Activity:
Write out the data below in full, please. Keep every character as given.

Segment Open

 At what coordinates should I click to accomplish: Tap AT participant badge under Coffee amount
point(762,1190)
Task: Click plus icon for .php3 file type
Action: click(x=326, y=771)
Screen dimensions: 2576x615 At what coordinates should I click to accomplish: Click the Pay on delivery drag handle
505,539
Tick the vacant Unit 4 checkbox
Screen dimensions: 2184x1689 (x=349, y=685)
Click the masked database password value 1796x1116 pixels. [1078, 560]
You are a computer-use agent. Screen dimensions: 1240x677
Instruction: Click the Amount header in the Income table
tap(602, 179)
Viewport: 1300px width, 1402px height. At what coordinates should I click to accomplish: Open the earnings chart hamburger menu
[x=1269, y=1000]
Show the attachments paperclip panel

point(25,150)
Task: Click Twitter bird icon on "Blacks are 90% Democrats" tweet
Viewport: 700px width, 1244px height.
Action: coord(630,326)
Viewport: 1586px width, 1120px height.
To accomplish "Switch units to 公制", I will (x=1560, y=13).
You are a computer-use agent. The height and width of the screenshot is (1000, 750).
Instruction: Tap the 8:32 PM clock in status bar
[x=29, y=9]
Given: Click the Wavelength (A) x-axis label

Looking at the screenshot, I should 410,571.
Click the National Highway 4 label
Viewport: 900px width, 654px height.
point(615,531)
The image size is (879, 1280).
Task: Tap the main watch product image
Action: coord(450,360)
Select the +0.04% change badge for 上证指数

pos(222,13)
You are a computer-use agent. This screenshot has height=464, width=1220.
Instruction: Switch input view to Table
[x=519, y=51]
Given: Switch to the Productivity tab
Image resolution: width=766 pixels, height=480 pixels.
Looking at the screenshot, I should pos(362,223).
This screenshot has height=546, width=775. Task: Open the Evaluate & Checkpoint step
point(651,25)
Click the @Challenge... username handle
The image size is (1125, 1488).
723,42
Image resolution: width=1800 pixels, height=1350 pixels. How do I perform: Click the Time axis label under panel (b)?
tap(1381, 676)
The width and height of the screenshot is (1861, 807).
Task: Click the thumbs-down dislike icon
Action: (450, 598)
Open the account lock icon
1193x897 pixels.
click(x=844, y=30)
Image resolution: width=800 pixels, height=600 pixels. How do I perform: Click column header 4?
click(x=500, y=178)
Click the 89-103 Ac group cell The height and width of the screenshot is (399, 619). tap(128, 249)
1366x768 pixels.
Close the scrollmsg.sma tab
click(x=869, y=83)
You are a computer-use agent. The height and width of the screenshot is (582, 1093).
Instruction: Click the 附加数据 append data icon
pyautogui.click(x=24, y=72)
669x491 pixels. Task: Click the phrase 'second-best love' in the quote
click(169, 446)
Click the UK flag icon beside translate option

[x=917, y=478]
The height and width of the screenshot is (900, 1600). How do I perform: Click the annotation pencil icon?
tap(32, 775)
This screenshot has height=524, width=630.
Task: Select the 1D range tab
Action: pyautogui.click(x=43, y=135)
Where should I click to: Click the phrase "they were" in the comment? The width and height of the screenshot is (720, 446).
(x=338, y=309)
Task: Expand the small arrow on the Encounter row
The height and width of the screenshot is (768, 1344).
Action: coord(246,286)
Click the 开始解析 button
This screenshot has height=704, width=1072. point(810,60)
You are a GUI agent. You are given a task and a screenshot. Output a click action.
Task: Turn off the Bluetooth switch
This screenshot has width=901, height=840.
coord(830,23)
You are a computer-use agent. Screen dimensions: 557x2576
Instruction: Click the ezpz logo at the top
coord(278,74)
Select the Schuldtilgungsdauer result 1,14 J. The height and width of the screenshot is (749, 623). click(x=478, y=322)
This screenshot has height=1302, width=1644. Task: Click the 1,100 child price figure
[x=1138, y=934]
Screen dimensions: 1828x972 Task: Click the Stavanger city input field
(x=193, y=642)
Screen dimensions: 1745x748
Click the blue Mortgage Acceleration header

Segment Closed

Task answer:
 At what coordinates should I click to accomplish: Tap AT participant badge under Coffee amount
point(762,1190)
Task: Click plus icon for .php3 file type
Action: click(x=326, y=771)
Screen dimensions: 2576x615 At what coordinates should I click to accomplish: Click the Pay on delivery drag handle
505,539
Tick the vacant Unit 4 checkbox
Screen dimensions: 2184x1689 (x=349, y=685)
Click the masked database password value 1796x1116 pixels. [1078, 560]
You are a computer-use agent. Screen dimensions: 1240x677
Instruction: Click the Amount header in the Income table
tap(602, 179)
Viewport: 1300px width, 1402px height. At what coordinates should I click to accomplish: Open the earnings chart hamburger menu
[x=1269, y=1000]
Show the attachments paperclip panel

point(25,150)
Task: Click Twitter bird icon on "Blacks are 90% Democrats" tweet
Viewport: 700px width, 1244px height.
Action: coord(630,326)
Viewport: 1586px width, 1120px height.
To accomplish "Switch units to 公制", I will (x=1560, y=13).
You are a computer-use agent. The height and width of the screenshot is (1000, 750).
Instruction: Tap the 8:32 PM clock in status bar
[x=29, y=9]
Given: Click the Wavelength (A) x-axis label

Looking at the screenshot, I should 410,571.
Click the National Highway 4 label
Viewport: 900px width, 654px height.
point(615,531)
The image size is (879, 1280).
Task: Tap the main watch product image
Action: coord(450,360)
Select the +0.04% change badge for 上证指数

pos(222,13)
You are a computer-use agent. This screenshot has height=464, width=1220.
Instruction: Switch input view to Table
[x=519, y=51]
Given: Switch to the Productivity tab
Image resolution: width=766 pixels, height=480 pixels.
Looking at the screenshot, I should pos(362,223).
This screenshot has height=546, width=775. Task: Open the Evaluate & Checkpoint step
point(651,25)
Click the @Challenge... username handle
The image size is (1125, 1488).
723,42
Image resolution: width=1800 pixels, height=1350 pixels. How do I perform: Click the Time axis label under panel (b)?
tap(1381, 676)
The width and height of the screenshot is (1861, 807).
Task: Click the thumbs-down dislike icon
Action: (450, 598)
Open the account lock icon
1193x897 pixels.
click(x=844, y=30)
Image resolution: width=800 pixels, height=600 pixels. How do I perform: Click column header 4?
click(x=500, y=178)
Click the 89-103 Ac group cell The height and width of the screenshot is (399, 619). tap(128, 249)
1366x768 pixels.
Close the scrollmsg.sma tab
click(x=869, y=83)
You are a computer-use agent. The height and width of the screenshot is (582, 1093).
Instruction: Click the 附加数据 append data icon
pyautogui.click(x=24, y=72)
669x491 pixels. Task: Click the phrase 'second-best love' in the quote
click(169, 446)
Click the UK flag icon beside translate option

[x=917, y=478]
The height and width of the screenshot is (900, 1600). How do I perform: Click the annotation pencil icon?
tap(32, 775)
This screenshot has height=524, width=630.
Task: Select the 1D range tab
Action: pyautogui.click(x=43, y=135)
Where should I click to: Click the phrase "they were" in the comment? The width and height of the screenshot is (720, 446).
(x=338, y=309)
Task: Expand the small arrow on the Encounter row
The height and width of the screenshot is (768, 1344).
Action: coord(246,286)
Click the 开始解析 button
This screenshot has height=704, width=1072. point(810,60)
You are a GUI agent. You are given a task and a screenshot. Output a click action.
Task: Turn off the Bluetooth switch
This screenshot has width=901, height=840.
coord(830,23)
You are a computer-use agent. Screen dimensions: 557x2576
Instruction: Click the ezpz logo at the top
coord(278,74)
Select the Schuldtilgungsdauer result 1,14 J. The height and width of the screenshot is (749, 623). click(x=478, y=322)
This screenshot has height=1302, width=1644. Task: Click the 1,100 child price figure
[x=1138, y=934]
Screen dimensions: 1828x972 Task: Click the Stavanger city input field
(x=193, y=642)
Screen dimensions: 1745x748
Click the blue Mortgage Acceleration header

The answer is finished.